Data excerpts:
= = =
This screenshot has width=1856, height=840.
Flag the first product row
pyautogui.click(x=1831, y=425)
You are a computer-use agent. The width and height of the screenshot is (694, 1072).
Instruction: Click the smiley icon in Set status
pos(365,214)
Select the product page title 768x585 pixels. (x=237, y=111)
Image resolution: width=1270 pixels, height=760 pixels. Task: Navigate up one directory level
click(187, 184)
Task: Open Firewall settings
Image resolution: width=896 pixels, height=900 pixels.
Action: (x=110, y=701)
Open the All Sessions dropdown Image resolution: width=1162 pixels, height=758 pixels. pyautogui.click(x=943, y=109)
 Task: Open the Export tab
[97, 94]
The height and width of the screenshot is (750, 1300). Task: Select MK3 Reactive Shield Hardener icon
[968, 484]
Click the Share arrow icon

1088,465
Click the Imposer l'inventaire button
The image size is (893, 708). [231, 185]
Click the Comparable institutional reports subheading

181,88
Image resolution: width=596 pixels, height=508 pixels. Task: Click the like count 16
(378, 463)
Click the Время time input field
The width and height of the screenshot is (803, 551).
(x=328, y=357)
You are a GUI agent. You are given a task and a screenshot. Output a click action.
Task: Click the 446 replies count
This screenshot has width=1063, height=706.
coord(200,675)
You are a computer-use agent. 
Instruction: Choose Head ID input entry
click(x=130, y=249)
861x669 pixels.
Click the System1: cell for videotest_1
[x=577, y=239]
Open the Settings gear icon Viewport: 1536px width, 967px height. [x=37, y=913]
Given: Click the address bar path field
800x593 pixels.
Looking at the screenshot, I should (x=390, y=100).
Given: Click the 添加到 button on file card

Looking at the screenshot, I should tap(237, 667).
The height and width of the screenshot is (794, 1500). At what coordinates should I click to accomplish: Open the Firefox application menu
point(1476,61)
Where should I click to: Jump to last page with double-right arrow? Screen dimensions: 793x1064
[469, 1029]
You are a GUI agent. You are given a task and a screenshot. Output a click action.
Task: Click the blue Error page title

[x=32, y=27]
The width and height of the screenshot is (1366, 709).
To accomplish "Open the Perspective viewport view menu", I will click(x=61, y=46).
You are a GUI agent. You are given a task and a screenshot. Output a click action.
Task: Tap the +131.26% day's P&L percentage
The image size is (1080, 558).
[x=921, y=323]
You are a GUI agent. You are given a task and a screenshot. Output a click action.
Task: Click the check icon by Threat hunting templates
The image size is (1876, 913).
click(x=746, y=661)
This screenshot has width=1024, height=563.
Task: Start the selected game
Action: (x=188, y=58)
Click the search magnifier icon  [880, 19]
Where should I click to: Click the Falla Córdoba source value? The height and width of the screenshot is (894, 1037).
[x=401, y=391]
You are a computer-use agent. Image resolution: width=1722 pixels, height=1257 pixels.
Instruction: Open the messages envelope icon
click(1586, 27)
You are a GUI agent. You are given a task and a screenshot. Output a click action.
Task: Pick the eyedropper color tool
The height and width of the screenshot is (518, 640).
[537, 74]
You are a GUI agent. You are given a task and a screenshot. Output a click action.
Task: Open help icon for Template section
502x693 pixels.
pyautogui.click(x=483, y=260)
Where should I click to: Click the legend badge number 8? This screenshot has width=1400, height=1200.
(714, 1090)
= = =
- _Problem statement_
Each line in the entries above, starting at the line with "Given: Click the 添加到 button on file card" and ending at the line with "Task: Tap the +131.26% day's P&L percentage", is to be printed exactly, and only those lines.

- _Response_
Given: Click the 添加到 button on file card

Looking at the screenshot, I should tap(237, 667).
The height and width of the screenshot is (794, 1500). At what coordinates should I click to accomplish: Open the Firefox application menu
point(1476,61)
Where should I click to: Jump to last page with double-right arrow? Screen dimensions: 793x1064
[469, 1029]
You are a GUI agent. You are given a task and a screenshot. Output a click action.
Task: Click the blue Error page title

[x=32, y=27]
The width and height of the screenshot is (1366, 709).
To accomplish "Open the Perspective viewport view menu", I will click(x=61, y=46).
You are a GUI agent. You are given a task and a screenshot. Output a click action.
Task: Tap the +131.26% day's P&L percentage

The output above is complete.